Homework 8 Task 4: Condition Numbers of Hilbert Matrices

Task: Test the code developed above (K2_cond) to compute the condition number of the Hilbert matrix as the size of the matrix is increased. Tabulate and/or graph the results from your work.

This process can be executed in Fortran with the following code.

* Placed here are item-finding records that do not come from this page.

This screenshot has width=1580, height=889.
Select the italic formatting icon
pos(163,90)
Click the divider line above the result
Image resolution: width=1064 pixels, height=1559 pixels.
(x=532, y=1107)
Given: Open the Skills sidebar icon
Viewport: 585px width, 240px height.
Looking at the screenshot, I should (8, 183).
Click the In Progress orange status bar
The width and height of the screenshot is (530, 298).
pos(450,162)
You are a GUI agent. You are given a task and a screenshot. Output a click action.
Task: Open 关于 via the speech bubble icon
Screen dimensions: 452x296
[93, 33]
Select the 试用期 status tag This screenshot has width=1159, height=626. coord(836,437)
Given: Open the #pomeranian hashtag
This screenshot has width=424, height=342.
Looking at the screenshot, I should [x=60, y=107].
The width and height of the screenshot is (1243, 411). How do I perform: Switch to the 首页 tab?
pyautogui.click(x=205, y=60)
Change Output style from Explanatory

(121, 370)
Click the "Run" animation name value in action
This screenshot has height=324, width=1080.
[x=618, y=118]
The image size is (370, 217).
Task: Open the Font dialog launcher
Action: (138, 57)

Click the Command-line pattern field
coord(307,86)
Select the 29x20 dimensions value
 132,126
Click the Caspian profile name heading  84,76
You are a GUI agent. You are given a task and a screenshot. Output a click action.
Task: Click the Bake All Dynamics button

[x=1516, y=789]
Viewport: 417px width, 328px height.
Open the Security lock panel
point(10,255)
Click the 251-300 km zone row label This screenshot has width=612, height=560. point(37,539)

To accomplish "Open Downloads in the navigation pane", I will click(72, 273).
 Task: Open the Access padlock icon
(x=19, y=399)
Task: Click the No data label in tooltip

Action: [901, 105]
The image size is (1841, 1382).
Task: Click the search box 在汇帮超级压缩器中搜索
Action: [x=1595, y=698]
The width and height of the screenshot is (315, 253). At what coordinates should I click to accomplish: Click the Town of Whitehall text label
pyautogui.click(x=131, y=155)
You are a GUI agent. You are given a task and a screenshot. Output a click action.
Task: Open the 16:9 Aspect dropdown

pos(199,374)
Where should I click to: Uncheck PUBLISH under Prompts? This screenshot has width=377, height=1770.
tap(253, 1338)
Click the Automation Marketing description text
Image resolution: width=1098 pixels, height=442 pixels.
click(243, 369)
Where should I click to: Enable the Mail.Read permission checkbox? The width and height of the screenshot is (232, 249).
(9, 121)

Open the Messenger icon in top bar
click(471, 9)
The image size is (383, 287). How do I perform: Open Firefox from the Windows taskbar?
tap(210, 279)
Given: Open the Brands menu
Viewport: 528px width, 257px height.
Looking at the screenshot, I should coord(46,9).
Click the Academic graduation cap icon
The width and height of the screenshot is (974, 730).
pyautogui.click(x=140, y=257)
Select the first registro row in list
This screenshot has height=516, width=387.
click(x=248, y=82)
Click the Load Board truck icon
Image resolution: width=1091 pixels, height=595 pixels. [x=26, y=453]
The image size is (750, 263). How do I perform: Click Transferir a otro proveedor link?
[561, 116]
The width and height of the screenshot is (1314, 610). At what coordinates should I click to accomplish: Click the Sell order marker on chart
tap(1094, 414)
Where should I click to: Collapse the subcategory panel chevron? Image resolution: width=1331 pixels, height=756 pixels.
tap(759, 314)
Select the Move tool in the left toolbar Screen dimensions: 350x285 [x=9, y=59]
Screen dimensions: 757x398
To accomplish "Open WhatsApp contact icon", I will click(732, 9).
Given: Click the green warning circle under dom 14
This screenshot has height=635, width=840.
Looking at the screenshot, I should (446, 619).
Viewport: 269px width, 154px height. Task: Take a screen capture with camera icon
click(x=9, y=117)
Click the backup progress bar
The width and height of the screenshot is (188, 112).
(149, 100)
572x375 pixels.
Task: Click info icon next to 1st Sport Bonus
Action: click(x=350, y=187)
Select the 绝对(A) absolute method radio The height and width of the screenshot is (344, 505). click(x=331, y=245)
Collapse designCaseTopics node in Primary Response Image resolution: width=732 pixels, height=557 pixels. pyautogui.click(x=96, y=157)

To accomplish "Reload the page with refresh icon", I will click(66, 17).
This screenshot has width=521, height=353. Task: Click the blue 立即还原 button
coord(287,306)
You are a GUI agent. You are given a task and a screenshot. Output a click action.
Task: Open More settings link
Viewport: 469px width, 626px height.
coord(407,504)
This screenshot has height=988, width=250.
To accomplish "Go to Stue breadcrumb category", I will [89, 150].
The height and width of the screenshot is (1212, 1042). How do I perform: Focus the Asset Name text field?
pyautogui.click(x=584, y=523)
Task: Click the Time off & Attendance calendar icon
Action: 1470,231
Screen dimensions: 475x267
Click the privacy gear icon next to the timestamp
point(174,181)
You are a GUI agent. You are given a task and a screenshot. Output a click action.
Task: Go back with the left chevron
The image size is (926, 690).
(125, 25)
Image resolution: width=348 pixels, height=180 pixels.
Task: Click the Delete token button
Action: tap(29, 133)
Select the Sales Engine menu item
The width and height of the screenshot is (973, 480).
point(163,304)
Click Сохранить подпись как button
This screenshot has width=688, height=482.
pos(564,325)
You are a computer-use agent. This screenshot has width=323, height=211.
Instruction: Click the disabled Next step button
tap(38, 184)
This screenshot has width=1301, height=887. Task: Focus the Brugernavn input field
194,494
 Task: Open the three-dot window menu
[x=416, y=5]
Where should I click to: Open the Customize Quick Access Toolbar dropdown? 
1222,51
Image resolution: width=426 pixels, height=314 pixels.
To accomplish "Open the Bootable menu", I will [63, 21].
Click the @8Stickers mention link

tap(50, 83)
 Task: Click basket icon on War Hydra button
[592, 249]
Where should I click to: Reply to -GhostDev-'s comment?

INTEGER :: n, maxiter, i, printit, j, k
REAL*8, ALLOCATABLE :: A(:, :), v0(:), v(:)
REAL*8 :: tol, lam, alpha, cond
INTEGER :: s(1:4)

tol = 10.D-18
maxiter = 10000
printit = 1
s = (/4, 8, 16, 32/)
DO k = 1, SIZE(s)
    IF(ALLOCATED(A)) THEN 
        DEALLOCATE(A, v0, v)
    END IF
    n = s(k)
    ALLOCATE(A(n, n), v(n), v0(n))
    WRITE(*,*) "Hilbert", n, "x", n
    DO i = 1, n
    	DO j = 1, n
    		A(i, j) = 1.0D0/(REAL(i) + REAL(j) - 1.0D0)
    	END DO
    END DO
    v0 = 1.D0
    CALL K2_cond(A, n, v0, tol, maxiter, printit, cond)
    WRITE(*,*) cond
END DO

The results of running this code are shown here

Size of Hilbert Matrix	Condition Number
4x4	15513.738738930397
8x8	15257575817.032135
16x16	3.6910873798176121E+019
32x32	1.1010765858137861E+018

Hilbert matrices are terribly conditioned. This means that a small perturbation in the right hand side of a system of equations with these matrices will yield drastically different results.